DePaola’s retirement will be prorated to his years of service, Merrill explained. And as for DePaola not being reassigned to an area where the heat is not as intense, Merrill said the military has narrowed its rules in recent years.

“With the world situation, active duty has changed,” said Merrill. “In general terms, it’s all or nothing in worldwide deployment.” In other words, snow or sand, a soldier must be in top form.

Having been a man used to giving his all when it comes to the military, DePaola now has nothing, as he sees it. He is taking some time off to be with his family before deciding what is next in his life. He is less bitter about retiring, it seems, than about the way he was treated at Fort Stewart. And he is devastated by separating from the 27 other members of his Alpha Company still in Iraq, soon to leave Nasiriya for Mosul, where they will be joined by the 400-strong battalion en route from Fort Drum this week.

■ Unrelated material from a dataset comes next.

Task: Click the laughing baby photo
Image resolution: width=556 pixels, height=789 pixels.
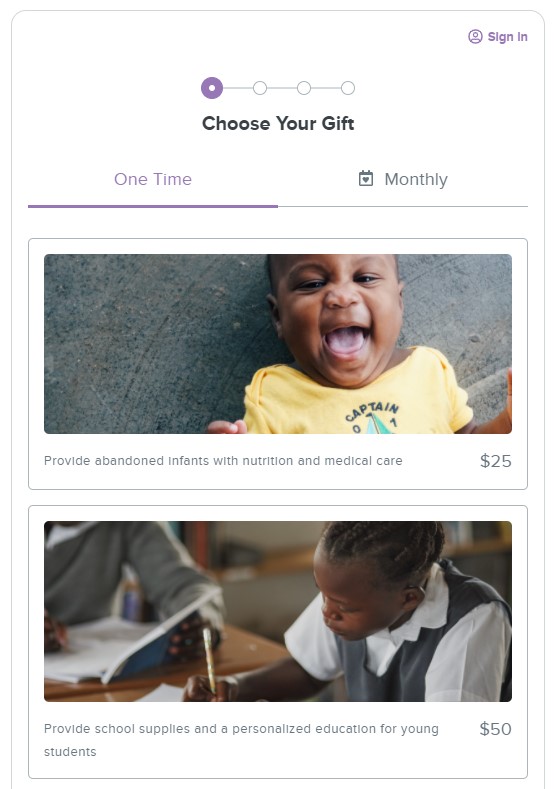Action: 278,344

Like many soldiers, DePaola has little to say about the politics of the war. He has never voted, he said, and has no intention of starting this year. So when the question came up of what he and the Alpha Company were doing in Iraq – defending democracy? fighting terrorism? searching for weapons of mass destruction? helping the Iraqis? – DePaola grew silent. He thinks WMDs may still turn up.

“I honestly don’t know. I honestly don’t understand the whole concept,” he said. “But if I could go back to my unit, I’d go back in a heartbeat.”